自分のゴルフに迷い「練習したら本当にうまくなるんだろうかと思いました」
表彰インタビューで石川は「きょうもダメかがなんて思ってる自分がいて、優勝の味というか、感触を忘れてましたんで」という。「辛かったですか」と聞かれ、「聞かないでください。全然つらくなかったですね」と笑った。「すごく嬉しいんですけど、実感がないし」
スポーツ紙1面にも久しぶりに石川の写真が載ったが、これまでの成績を並べたところもあった。 過去30試合でみると、10位以内が10回、予選落ちが8回と波が大きい。2位が3回 あるが、ファンは満足しない。2日目、3日目にいい位置につけたことも多かった。
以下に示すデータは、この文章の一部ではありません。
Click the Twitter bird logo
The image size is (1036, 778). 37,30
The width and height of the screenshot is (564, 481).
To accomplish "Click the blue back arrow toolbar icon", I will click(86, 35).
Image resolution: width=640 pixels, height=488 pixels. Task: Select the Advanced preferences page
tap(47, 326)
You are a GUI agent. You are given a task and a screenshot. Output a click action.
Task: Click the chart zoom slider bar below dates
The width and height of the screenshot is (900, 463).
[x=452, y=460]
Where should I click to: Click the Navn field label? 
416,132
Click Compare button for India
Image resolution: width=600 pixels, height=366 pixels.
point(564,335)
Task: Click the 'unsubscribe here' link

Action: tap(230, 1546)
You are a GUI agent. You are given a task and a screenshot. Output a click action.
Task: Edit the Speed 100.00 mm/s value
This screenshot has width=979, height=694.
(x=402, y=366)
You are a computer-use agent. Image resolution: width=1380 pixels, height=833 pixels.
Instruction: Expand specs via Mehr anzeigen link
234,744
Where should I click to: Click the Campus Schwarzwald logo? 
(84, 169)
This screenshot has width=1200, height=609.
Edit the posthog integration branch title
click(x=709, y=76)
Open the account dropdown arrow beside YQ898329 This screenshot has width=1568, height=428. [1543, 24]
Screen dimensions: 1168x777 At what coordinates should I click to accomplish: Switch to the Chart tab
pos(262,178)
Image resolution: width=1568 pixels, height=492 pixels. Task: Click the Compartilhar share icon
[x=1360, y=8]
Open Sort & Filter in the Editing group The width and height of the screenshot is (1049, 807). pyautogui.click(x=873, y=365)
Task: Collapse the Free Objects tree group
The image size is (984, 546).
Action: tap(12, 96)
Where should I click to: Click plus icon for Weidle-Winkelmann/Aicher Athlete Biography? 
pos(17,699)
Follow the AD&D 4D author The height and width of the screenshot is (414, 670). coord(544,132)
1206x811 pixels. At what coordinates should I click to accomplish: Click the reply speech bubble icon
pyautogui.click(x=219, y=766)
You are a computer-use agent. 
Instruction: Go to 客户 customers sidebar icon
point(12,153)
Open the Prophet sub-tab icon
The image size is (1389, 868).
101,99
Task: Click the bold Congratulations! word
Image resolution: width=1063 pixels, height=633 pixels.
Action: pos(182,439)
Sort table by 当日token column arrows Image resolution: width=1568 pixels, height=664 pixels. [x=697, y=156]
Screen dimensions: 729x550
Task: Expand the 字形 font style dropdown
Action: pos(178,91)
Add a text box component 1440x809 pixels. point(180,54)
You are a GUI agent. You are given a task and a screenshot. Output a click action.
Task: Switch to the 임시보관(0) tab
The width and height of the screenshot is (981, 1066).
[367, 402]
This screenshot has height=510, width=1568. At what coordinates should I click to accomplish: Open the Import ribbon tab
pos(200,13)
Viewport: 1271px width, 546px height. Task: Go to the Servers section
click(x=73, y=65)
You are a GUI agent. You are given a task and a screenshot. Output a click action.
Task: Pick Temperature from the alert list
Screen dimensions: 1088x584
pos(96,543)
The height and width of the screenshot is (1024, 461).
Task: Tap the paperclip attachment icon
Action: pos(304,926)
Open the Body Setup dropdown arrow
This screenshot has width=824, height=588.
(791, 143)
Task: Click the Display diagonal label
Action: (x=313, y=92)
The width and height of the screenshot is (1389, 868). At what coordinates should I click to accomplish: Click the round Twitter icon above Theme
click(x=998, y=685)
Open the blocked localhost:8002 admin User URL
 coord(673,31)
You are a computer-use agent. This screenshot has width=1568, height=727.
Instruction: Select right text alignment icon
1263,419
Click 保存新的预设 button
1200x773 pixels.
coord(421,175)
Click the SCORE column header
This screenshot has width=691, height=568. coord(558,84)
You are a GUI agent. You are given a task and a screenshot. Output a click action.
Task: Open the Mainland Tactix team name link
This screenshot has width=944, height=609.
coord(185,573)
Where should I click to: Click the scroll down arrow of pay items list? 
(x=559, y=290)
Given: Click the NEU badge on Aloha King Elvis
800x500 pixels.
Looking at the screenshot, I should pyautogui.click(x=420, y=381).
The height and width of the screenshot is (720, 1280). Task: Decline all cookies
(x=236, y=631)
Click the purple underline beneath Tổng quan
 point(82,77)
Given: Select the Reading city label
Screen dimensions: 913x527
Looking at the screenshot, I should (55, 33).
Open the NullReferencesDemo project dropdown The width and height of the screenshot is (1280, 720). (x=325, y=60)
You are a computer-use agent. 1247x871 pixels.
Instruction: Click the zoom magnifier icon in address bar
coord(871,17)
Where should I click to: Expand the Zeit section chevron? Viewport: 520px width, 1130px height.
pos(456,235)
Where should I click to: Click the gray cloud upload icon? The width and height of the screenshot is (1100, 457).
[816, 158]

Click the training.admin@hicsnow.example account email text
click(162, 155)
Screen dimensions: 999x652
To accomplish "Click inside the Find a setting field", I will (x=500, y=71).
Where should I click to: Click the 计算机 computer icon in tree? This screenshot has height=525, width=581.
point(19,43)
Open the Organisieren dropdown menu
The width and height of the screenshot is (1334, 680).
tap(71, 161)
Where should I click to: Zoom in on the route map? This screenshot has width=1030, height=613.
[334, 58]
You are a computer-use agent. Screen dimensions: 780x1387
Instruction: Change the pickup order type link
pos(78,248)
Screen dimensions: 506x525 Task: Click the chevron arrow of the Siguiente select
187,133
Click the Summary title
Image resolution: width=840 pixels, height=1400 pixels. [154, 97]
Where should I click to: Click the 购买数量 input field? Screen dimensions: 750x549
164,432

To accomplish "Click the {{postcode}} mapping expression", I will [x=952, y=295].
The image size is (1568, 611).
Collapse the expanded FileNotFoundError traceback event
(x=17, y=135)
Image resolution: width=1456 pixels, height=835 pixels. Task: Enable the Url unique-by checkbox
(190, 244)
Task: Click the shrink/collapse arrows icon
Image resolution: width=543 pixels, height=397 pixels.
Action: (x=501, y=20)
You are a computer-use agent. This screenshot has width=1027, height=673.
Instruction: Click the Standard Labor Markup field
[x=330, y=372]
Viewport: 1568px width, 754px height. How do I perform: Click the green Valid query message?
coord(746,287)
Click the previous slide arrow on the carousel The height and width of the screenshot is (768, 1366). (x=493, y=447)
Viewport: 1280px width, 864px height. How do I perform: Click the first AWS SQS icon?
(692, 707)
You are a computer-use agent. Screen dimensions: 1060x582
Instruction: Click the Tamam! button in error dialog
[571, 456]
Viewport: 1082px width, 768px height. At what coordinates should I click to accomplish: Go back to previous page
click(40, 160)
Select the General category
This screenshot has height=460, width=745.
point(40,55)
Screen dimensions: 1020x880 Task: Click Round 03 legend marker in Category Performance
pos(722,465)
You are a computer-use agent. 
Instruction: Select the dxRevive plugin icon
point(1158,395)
トップに立ったこともあった。新聞は「優勝か」と書いたが、ほとんど自滅していった。このところはベテランの安定したゴルフが目立ったが、外国勢に負けるのも悔しい。やっぱりスターが欲しかった。
司会の小倉智昭「彼が勝ったことを知ってからビデオで見ましたけど、インタビュー見て、こっちも泣きました。1度も勝てずに終わる選手だって多いなかで、彼はボンボンと9勝して、2年空いたわけでしょう。辛かったと思いますよ」
石川は「練習したら本当にうまくなるんだろうかと思いましたね。(長い間をおいて)練習してうまくなって、勝てたのかなと思います。2年は長かった」 と話している。
小倉、「これからトントンといくのかどうか。同い年の松山英樹君(アマ)もいいゴルフしてましたし、これからプロゴルフ界は面白くなると思います」
ゴルフに限らない。勝てる選手には実力ではない何かがある。この2年の試練がどう出るか。みんなそれを見たがっている。